Elezioni politiche 2013: Berlusconi lascia, il futuro del Pdl tra Alfano, Formigoni, Alemanno o Tremonti

berlusconi 2013 elezioni Forse davvero Silvio Berlusconi non si ricandiderà nel 2013. Vedremo: Berlusconi a quel punto avrà 77 anni, nel caso decidesse di ricandidarsi nuovamente nel 2013, e vincesse le elezioni da leader, arriverebbe a fine legislatura a 83 anni. Un'età da Quirinale, non da capo del Governo. Oggi leggo sul Foglio dei vari pretendenti alla successione, Angelino Alfano - "consacrato" dallo stesso Berlusconi - poi Roberto Formigoni, attuale governatore della Regione Lombardia, e anche Gianni Alemanno, primo cittadino di Roma e Giulio Tremonti, ministro dell'Economia. Chi si prenderà il dopo Berlusconi?
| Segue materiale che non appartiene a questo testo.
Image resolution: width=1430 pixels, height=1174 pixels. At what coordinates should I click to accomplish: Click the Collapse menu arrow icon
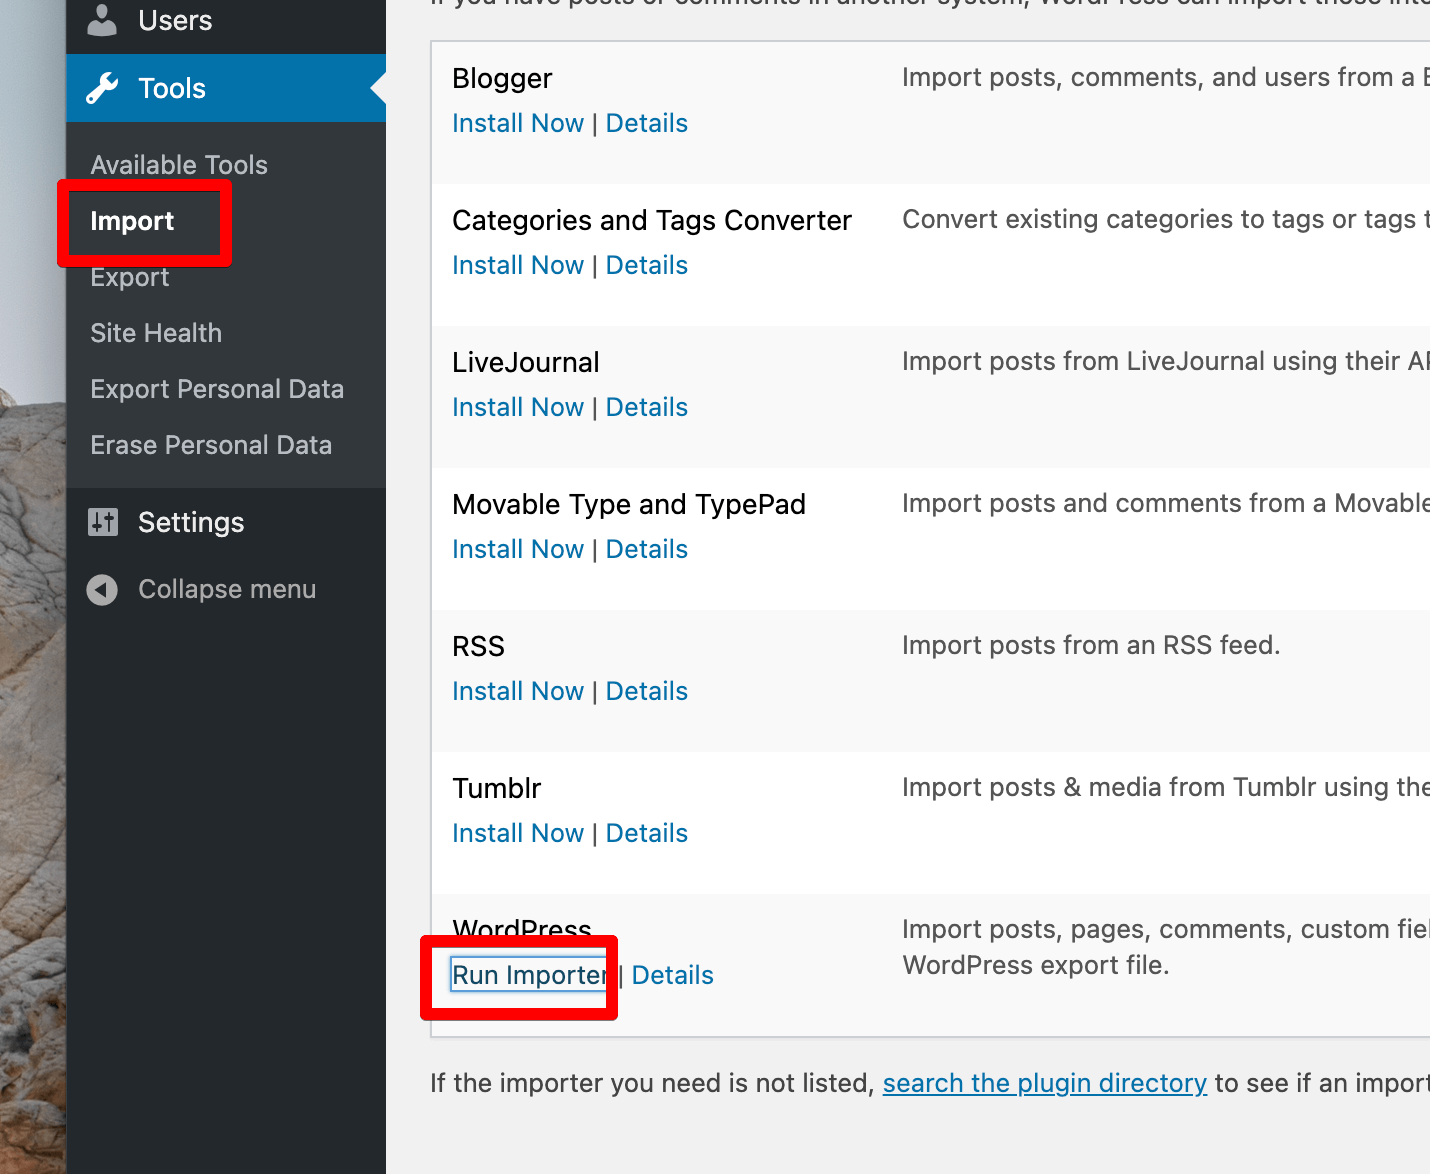[x=102, y=590]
Ovviamente è presto per dirlo. Scrive Salvatore Merlo

E’ l’idea che dall’esterno del Pdl coltiva Roberto Maroni, ma è quanto pensano (senza confessarlo nemmeno a se stessi) anche tutti gli altri dirigenti del partito berlusconiano: dal fedelissimo segretario Angelino Alfano agli irrequieti Gianni Alemanno e Claudio Scajola passando per Raffaele Fitto, Mariastella Gelmini, e i membri della guardia: Fabrizio Cicchitto, Gaetano Quagliariello, Maurizio Gasparri… Insomma tutti, chissà forse persino Sandro Bondi, pensano quello che soltanto Formigoni – da mesi in campagna elettorale interna – ha detto: “Berlusconi è il leader del Pdl e il solo pensiero di sue dimissioni in questa legislatura è fuori di ogni razionalità”, ma il 2013 è un’altra storia

Già, anche Roberto Maroni - ma dal versante Lega, naturalmente, non PdL - di cui avevamo scritto circa un mese fa.